Makes: 4 servings
INGREDIENTS
- 2 ounces whitefish, such as cod or tilapia
- Salt and pepper to taste (optional)
- 1/4 head Napa cabbage (1 1/2 cups)
- 1 teaspoon cumin
- 2 teaspoons paprika
- 1/2 teaspoon chili powder
- 1/2 small yellow onion, diced (1/4 cup)

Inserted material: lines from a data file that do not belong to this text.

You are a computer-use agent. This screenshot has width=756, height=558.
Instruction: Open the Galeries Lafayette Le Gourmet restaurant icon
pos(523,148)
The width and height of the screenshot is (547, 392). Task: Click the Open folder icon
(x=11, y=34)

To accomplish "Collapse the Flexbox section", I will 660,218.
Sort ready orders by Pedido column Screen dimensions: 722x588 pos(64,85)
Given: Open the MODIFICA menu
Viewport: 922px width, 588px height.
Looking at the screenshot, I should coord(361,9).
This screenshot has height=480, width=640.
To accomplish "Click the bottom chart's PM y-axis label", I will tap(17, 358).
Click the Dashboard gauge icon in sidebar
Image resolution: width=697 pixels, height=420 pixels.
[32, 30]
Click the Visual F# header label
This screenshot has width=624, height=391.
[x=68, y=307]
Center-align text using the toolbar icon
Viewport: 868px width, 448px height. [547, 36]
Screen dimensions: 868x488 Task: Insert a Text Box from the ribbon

- 2 tablespoons minced cilantro
- 2 red Fresno peppers, diced
- Zest and juice of 1 lime (1/2 teaspoon zest, 1 tablespoon juice)
- 4 whole wheat tortillas (8-inch diameter), lightly grilled or toasted
- 1/4 cup (4 tablespoons) green tomatillo sauce
PREPARATION
Season fish with salt and pepper if you like. Then bake fish at 375 F for about 20 minutes until internal temperature reaches 145 F. Or grill fish if you prefer.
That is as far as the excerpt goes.